━━━ ENTRIES SHOWN ━━━
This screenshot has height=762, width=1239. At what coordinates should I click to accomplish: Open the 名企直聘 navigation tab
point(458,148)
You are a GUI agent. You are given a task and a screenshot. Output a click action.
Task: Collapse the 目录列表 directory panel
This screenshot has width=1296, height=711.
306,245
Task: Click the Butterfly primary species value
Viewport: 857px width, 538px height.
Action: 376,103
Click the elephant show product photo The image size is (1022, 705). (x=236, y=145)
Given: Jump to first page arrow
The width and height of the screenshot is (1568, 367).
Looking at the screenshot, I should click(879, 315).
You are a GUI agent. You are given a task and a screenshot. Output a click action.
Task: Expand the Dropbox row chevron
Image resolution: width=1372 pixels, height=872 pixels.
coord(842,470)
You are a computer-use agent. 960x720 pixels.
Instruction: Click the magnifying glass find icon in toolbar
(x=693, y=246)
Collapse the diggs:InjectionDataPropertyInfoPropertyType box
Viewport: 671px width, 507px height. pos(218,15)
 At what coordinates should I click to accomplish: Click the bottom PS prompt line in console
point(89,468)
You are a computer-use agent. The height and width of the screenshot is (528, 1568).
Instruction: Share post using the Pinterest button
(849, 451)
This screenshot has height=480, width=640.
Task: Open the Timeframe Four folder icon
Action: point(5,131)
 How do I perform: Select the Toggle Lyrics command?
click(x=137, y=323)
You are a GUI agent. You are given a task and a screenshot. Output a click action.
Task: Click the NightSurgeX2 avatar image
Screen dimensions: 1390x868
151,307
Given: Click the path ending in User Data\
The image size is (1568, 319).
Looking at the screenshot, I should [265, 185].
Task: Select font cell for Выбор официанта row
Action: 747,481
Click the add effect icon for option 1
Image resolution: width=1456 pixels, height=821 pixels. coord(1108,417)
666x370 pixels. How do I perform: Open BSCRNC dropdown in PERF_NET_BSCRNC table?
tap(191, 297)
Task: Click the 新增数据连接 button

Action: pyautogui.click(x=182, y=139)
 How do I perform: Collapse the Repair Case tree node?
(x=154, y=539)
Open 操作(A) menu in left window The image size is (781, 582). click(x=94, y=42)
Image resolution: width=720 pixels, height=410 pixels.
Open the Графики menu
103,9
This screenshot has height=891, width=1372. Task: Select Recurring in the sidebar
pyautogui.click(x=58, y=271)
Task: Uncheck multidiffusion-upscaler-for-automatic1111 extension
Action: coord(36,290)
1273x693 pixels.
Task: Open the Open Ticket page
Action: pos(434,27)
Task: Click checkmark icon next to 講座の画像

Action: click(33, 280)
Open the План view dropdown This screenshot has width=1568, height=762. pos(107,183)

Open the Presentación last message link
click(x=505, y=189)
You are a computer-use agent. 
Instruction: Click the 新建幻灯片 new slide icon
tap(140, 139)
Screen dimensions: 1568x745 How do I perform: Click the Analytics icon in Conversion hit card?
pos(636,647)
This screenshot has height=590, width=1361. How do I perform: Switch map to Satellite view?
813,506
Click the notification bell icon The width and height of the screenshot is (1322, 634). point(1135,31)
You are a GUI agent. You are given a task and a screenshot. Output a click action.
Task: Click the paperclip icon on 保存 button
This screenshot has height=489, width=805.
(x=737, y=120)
━━━
INSTRUCTION ▸ Please list every line above that contains the word "Collapse", copying each one in full.

CORRECT RESPONSE ▸
Task: Collapse the 目录列表 directory panel
Collapse the diggs:InjectionDataPropertyInfoPropertyType box
 How do I perform: Collapse the Repair Case tree node?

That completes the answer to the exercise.